### [DATA RECORDS]
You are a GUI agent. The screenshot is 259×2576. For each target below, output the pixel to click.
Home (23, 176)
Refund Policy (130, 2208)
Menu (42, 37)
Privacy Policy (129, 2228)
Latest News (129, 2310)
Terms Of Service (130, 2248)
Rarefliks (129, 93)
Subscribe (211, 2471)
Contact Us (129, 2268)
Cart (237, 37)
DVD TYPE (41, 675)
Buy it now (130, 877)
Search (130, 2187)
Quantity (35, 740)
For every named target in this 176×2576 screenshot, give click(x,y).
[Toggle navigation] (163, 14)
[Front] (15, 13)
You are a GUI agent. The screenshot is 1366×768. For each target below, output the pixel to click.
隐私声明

...

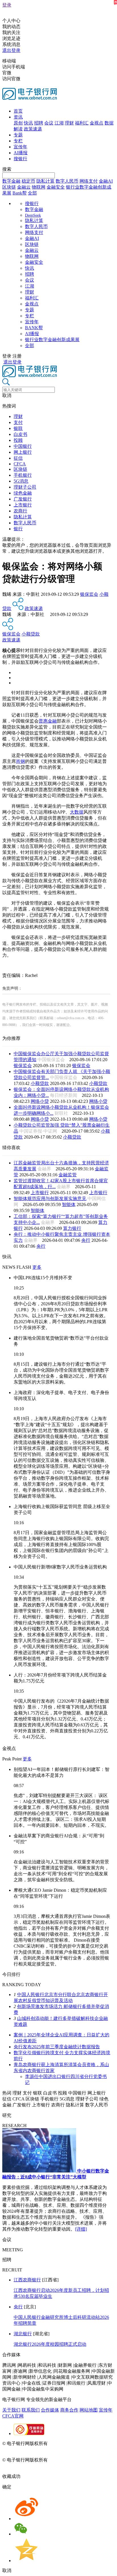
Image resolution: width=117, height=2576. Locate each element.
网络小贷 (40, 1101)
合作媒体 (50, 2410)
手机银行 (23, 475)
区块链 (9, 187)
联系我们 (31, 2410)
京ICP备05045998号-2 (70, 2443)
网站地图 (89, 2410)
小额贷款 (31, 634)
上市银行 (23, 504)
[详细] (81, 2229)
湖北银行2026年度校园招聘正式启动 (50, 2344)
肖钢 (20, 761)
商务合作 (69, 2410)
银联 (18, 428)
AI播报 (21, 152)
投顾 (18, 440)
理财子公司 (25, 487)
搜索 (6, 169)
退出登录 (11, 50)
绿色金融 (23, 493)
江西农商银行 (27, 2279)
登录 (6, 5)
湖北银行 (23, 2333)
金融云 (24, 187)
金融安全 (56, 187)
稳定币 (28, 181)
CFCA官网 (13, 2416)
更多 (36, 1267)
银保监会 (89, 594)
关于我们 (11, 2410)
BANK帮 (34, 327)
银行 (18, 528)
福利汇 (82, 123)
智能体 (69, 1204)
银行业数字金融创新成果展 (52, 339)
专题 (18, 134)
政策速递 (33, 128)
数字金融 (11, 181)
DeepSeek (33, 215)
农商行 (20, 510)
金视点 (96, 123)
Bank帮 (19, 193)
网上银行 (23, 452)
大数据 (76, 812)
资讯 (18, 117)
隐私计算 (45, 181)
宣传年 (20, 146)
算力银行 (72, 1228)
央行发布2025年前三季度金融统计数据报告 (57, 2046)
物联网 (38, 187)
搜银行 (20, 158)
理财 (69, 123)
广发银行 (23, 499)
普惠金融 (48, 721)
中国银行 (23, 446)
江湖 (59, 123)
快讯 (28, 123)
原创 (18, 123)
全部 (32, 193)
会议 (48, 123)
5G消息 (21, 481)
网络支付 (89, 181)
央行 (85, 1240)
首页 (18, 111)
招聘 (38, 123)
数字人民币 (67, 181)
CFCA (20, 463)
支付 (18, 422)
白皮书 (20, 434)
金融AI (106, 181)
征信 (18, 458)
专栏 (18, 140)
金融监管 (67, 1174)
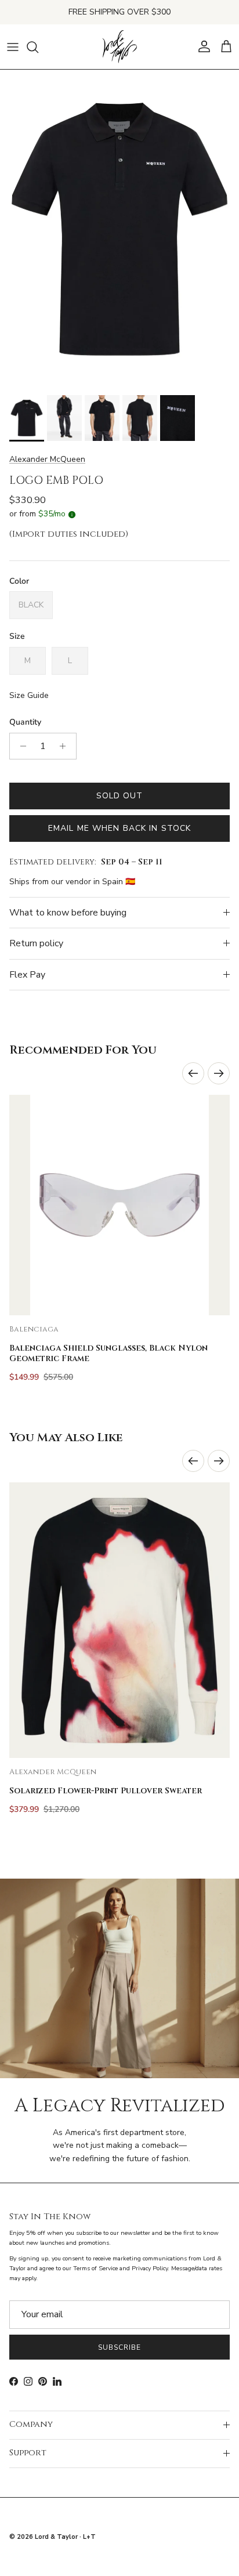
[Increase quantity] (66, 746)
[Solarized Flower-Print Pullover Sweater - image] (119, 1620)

--

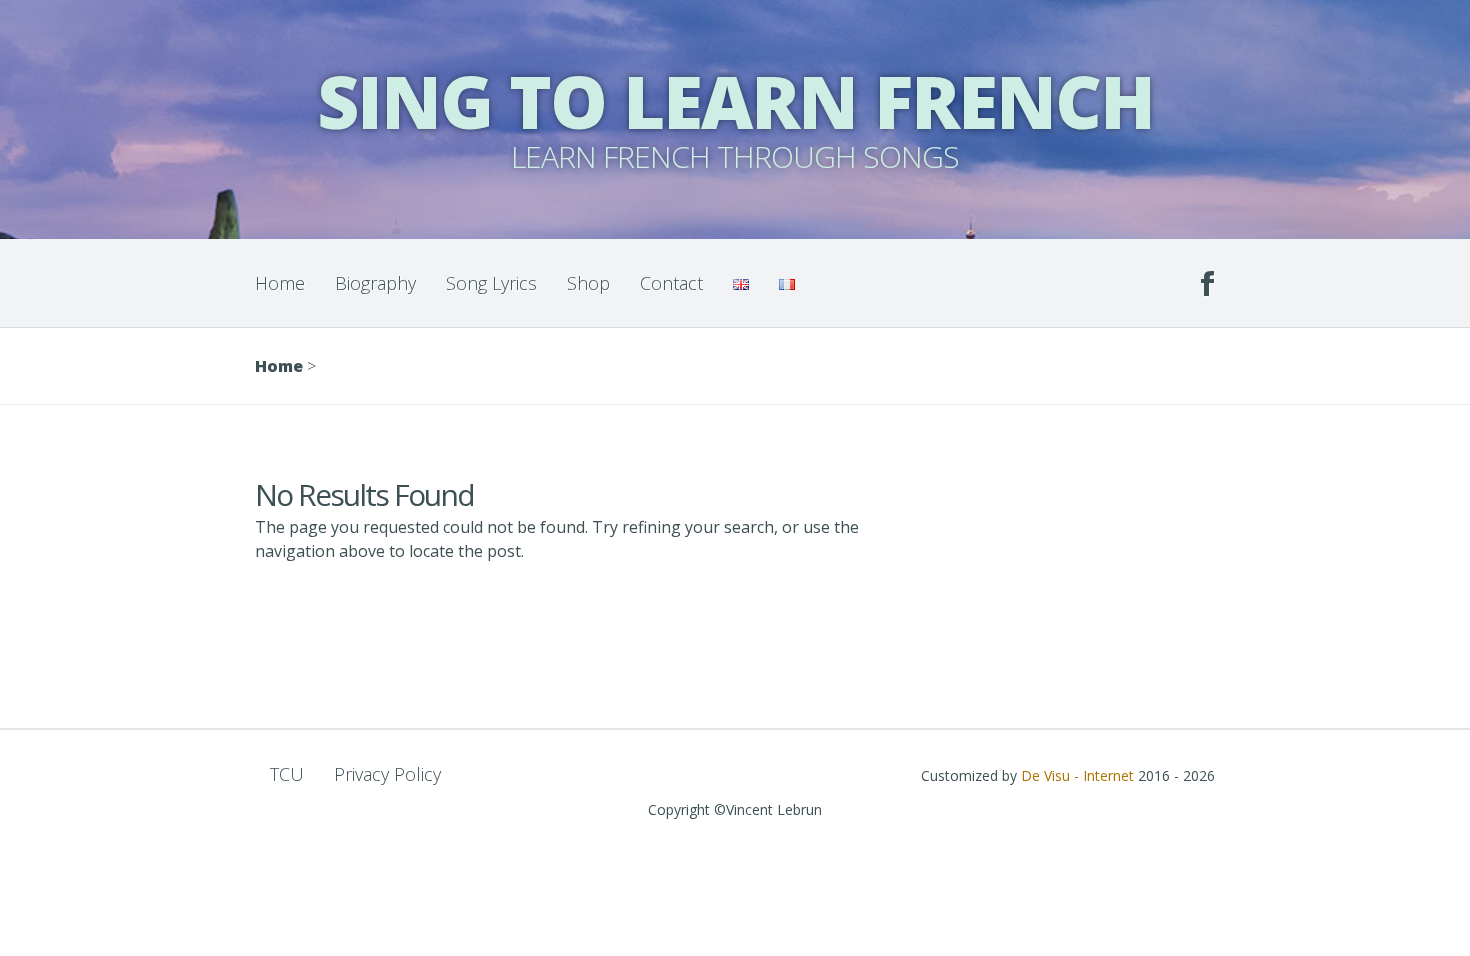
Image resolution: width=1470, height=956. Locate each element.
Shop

### [WHAT YOU HAVE TO DO]
In the entries above, find the line with "手机银行 (23, 475)" and the line with "网上银行 (23, 452)", then restate word for word both of them and every line between, with nothing more.

### [OUTPUT OF THE EXERCISE]
手机银行 (23, 475)
区块链 (9, 187)
联系我们 (31, 2410)
京ICP备05045998号-2 (70, 2443)
网站地图 (89, 2410)
小额贷款 (31, 634)
上市银行 (23, 504)
[详细] (81, 2229)
湖北银行2026年度校园招聘正式启动 (50, 2344)
肖钢 (20, 761)
商务合作 (69, 2410)
银联 (18, 428)
AI播报 (21, 152)
投顾 (18, 440)
理财子公司 (25, 487)
搜索 (6, 169)
退出登录 (11, 50)
绿色金融 (23, 493)
江西农商银行 (27, 2279)
登录 (6, 5)
湖北银行 (23, 2333)
金融云 (24, 187)
金融安全 (56, 187)
稳定币 (28, 181)
CFCA官网 (13, 2416)
更多 (36, 1267)
银保监会 (89, 594)
关于我们 (11, 2410)
BANK帮 (34, 327)
银行 (18, 528)
福利汇 (82, 123)
智能体 (69, 1204)
银行业数字金融创新成果展 (52, 339)
专题 (18, 134)
政策速递 (33, 128)
数字金融 (11, 181)
DeepSeek (33, 215)
农商行 (20, 510)
金视点 (96, 123)
Bank帮 (19, 193)
网上银行 (23, 452)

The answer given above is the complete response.